On the other hand, people who carry a revolver for self defense should practice almost exclusively for double action fire, as if the single action option wasn’t even there. Why? Because there are almost no situations in which single action fire is appropriate in self defense. Most self defense situations unfold rapidly. There isn’t time to thumb cock a revolver and take careful aim in the way one would do while target shooting. A cocked revolver is dangerous in the adrenaline dump of a lethal force encounter. The trigger is just too light. Its too easy to fire when you don’t mean to. There was a well-publicized case in Miami several years back in which a police officer accidentally shot a suspect he was holding at gunpoint with a cocked revolver. The suspect was killed and the officer faced a lengthy court process which ultimately destroyed his career.
In a nervous situation, a cocked revolver is dangerous. When you’re really nervous or scared, the heavy double action trigger pull is an asset rather than a liability. I can hear you say, Keep your finger off the trigger until you’re ready to fire, and that’s true, but we also know that people don’t always do what they’re supposed to do in the stress of a deadly encounter. The police officer in Miami is a good example. I’m sure he had heard the rules. A firm double action trigger can be a welcome piece of insurance against an accidental discharge. With a DAO revolver, manual cocking isn’t possible, nor is it possible to be accused of negligently cocking the hammer in a civil action which could follow a self defense shooting.
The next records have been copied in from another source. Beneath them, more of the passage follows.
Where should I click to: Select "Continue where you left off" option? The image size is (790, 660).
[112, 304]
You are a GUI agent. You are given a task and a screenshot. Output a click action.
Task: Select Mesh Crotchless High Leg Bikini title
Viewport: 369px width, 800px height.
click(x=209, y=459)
Is there a case to be made for the DA/SA? A little imagination can generate scenarios in which single action fire could be an asset: a hostage situation, a survival situation in which a careful shot on a game animal might make the difference between living and starving, some kind of broken field situation in which there is an active threat but it is further away than a few yards. Admittedly, these all fall into the one-in-a-million category, but if its possible, it could happen.
As we have often seen before, all handguns are studies in compromise. For a self defense revolver, the DAO format seems to be an acceptable trade-off. Single action fire is sacrificed for superb, snag-free conceal-ability and the elimination of certain liabilities.